Are marketing resources or sales reps the right resources to do lead qualification and lead nurturing in the B2B complex sale?
The answer is clear, and may surprise you. But first, let's take a look at some lead generation challenges.
Cahners Research has shown that 45 percent of qualified leads will end up buying a solution from someone within a year.
Think of lead generation, lead qualification and lead nurturing as progressive steps in a funnel. Marketing pours raw, unfiltered leads from a variety of sources into the top of the funnel.
Ideally, what emerges at the other end—ready for professional handling by a lead-hungry sales force—is a steady supply of qualified leads, each with a defined process and timeframe for buying.

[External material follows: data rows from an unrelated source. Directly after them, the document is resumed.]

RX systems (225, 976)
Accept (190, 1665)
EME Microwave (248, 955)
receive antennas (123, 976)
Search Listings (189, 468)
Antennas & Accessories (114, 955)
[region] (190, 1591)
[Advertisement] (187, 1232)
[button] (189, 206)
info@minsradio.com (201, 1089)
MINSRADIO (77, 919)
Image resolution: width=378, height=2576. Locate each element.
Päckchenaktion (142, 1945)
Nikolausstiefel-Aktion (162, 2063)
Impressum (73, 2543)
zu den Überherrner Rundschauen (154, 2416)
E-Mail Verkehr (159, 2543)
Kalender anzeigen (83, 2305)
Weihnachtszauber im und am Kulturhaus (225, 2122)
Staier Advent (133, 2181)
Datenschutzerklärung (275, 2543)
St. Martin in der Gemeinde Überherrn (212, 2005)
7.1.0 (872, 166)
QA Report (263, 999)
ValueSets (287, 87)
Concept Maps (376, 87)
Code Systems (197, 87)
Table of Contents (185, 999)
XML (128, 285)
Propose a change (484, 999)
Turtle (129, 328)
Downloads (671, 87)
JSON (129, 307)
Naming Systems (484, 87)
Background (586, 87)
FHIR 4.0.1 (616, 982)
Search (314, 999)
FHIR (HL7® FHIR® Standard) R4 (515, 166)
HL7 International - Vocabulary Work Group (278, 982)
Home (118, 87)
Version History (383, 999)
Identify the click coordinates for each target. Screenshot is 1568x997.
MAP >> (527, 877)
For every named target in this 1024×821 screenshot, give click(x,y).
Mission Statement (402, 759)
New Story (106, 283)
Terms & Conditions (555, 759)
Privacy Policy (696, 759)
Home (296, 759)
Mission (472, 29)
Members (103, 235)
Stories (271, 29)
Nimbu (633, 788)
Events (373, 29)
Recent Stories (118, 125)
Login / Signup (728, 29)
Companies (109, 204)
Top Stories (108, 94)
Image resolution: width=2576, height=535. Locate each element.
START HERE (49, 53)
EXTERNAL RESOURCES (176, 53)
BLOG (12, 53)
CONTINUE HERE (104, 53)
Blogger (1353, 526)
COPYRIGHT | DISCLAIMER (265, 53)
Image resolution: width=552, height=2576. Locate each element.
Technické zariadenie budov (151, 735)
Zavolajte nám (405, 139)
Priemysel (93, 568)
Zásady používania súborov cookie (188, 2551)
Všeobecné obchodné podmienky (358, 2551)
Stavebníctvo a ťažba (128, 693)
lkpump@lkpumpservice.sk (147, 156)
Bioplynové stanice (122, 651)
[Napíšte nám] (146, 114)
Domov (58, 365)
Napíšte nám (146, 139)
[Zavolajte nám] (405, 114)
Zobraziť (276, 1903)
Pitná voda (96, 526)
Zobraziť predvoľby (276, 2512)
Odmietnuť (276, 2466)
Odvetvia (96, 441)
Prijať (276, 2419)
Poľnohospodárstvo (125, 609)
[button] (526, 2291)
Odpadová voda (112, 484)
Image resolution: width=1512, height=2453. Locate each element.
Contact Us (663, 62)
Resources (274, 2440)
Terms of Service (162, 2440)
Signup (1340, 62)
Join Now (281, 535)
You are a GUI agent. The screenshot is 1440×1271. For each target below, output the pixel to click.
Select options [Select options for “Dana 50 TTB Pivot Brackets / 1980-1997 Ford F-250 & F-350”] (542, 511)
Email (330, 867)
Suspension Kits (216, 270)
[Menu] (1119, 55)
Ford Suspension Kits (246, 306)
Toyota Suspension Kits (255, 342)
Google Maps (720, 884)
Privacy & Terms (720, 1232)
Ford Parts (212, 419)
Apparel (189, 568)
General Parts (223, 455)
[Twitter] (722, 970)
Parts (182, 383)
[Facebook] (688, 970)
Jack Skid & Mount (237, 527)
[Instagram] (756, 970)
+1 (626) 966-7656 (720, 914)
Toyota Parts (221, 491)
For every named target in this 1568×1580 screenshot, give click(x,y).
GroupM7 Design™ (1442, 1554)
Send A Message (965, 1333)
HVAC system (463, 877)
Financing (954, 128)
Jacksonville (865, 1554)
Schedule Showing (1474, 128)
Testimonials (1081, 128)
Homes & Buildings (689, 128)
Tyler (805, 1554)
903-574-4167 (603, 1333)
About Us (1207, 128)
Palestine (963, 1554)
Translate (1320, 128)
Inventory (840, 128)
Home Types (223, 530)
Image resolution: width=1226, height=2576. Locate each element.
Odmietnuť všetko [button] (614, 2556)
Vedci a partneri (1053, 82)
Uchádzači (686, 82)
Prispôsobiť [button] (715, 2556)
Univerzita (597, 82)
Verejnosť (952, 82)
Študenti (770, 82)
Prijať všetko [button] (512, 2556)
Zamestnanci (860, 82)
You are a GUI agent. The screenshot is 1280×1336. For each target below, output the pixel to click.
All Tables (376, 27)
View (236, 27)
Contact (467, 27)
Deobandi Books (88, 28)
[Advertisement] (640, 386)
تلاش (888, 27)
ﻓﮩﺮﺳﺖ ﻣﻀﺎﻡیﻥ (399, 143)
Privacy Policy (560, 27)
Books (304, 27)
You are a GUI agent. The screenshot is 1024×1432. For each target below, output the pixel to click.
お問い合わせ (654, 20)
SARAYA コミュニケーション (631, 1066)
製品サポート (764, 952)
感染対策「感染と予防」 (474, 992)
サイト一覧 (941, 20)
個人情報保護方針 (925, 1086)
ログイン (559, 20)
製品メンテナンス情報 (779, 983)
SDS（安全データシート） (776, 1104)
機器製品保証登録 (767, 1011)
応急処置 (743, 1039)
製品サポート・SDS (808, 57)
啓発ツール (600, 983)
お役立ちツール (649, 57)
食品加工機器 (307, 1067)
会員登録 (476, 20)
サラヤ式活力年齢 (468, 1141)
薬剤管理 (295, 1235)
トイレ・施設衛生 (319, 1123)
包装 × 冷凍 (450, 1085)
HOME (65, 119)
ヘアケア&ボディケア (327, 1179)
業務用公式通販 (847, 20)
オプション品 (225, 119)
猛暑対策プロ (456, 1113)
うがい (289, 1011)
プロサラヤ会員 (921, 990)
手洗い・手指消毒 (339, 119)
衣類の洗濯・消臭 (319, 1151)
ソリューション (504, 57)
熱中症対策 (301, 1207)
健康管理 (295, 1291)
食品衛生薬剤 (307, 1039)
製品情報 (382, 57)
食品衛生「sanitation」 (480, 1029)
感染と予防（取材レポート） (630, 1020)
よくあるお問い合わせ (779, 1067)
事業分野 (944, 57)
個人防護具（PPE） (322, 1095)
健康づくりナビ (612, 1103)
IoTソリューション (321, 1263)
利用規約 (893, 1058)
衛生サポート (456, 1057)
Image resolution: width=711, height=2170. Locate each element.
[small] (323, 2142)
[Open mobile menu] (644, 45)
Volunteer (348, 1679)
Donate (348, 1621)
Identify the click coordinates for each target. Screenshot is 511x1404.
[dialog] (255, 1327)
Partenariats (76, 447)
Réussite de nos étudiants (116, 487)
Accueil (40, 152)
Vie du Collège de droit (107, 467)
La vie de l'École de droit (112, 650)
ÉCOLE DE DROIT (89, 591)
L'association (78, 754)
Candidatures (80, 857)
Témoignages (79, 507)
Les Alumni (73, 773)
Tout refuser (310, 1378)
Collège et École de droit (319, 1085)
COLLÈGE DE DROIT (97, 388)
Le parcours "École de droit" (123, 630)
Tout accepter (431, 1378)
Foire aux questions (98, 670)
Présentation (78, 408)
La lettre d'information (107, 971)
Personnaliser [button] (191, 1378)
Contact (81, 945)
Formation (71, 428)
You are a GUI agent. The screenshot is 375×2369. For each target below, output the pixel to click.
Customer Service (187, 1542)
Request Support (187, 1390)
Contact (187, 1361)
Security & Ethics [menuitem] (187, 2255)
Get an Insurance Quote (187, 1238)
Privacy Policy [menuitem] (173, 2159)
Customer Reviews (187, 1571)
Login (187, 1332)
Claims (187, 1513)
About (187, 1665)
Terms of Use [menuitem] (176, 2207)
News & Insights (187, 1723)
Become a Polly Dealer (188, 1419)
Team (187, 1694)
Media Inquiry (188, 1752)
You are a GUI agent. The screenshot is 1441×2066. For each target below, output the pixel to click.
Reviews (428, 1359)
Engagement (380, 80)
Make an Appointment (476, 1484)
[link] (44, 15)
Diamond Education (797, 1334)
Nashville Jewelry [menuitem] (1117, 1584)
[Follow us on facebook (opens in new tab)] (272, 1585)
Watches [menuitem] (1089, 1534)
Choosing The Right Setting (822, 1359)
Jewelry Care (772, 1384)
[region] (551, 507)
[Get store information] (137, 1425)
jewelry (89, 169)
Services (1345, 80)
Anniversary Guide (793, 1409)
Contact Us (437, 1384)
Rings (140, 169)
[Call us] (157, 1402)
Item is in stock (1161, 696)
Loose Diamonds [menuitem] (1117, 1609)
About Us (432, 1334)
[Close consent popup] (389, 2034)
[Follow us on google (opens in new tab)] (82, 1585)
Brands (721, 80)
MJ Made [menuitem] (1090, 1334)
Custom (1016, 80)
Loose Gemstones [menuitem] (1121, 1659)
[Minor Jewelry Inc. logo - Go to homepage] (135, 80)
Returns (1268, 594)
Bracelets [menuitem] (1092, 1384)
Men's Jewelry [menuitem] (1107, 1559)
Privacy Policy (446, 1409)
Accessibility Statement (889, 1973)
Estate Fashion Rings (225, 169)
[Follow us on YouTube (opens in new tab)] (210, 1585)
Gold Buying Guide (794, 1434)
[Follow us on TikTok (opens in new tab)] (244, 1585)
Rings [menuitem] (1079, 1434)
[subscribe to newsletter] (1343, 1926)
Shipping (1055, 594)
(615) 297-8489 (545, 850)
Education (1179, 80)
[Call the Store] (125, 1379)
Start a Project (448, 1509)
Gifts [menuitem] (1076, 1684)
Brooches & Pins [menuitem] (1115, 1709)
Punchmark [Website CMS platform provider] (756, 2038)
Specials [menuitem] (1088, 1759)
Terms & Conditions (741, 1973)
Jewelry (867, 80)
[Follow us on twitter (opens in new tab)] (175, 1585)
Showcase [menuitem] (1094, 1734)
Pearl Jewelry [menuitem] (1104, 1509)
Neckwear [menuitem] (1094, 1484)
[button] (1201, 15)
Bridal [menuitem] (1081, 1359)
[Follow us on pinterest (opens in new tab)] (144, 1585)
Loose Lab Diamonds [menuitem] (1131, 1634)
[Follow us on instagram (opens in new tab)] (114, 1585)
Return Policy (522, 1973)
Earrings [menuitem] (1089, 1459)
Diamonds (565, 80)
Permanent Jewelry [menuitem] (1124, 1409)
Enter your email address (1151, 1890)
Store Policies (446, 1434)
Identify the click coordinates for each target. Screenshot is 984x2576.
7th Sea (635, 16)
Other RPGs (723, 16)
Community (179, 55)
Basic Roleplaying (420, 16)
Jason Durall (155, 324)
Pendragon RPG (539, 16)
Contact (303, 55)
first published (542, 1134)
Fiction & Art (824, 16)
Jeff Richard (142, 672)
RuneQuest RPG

Reality, unfortunately, rarely matches the ideal. All too often, no one is managing what happens to leads once they enter the funnel. Marketing, focusing on lead cost instead of quality, thinks it has done its job simply by dumping in the unfiltered leads. No one contacts the inquirers to do lead qualification. No one augments the leads with demographic and firmographic data. No one engages with long-term suspects via lead nurturing to convert them to short-term, qualified sales opportunities. No one evaluates the effectiveness of the lead sources.
In this garbage-in, garbage-out lead generation scenario, you can’t blame sales reps for ignoring the output. Who should process leads?
A lead is a general classification of an individual with an actionable need for a product or service. Short-term leads, also called qualified sales opportunities, are ready buyers that have the potential to close within one or two sales cycles.
Only a small portion of freshly generated leads typically fall into the short-term category. The root of the broken lead generation “system” described earlier is lead qualification: little or no effort has been made to determine whether each raw lead has any potential at all, much less whether it is short-term or long-term.
Whose job is lead qualification and lead nurturing? In our observation of how hundreds of companies treat leads, the bulk of the work overwhelmingly rests with sales—and that is a recipe for failure. Even if leads are pre-qualified, sales people are notoriously poor in following up on all but the hottest of leads. In fact, experts say, sales does not follow up on more than 70 percent of leads provided to them.
Management rightfully motivates and compensates sales people to focus on making the immediate numbers, not on building a pipeline of prospects. To fully leverage the talents of your sales force, don’t expect sales reps to filter leads, qualify them, and then cultivate the long-term ones until they are ready buyers. They just won’t do it.
Traditional marketing departments are also not the best equipped for this important job. They are filled with brand builders or communicators who do not possess lead generation skills and technology, or they are measured on “response rates” and “cost-per-lead,” which are the wrong metrics.
In our experience, best practices suggest that a separate group, inside or outside the company, needs to take control of the vital lead generation, lead qualification and lead nurturing functions. Think of this group of specialists as “lead farmers,” or prospect development specialists—they qualify raw leads, nurture lukewarm prospects into the hot category, and turn the developed leads over to the sales force for harvesting. Often this process takes months.
A developed lead is one that sets the stage for relationship selling. A lead farmer equips the sales rep with in-depth knowledge about the prospect. With advance insight into the prospect’s motivations, pain points and buying plans, the sales rep can engage the prospect in a consultative conversation rather than launching into a cold-call presentation or a discovery interview.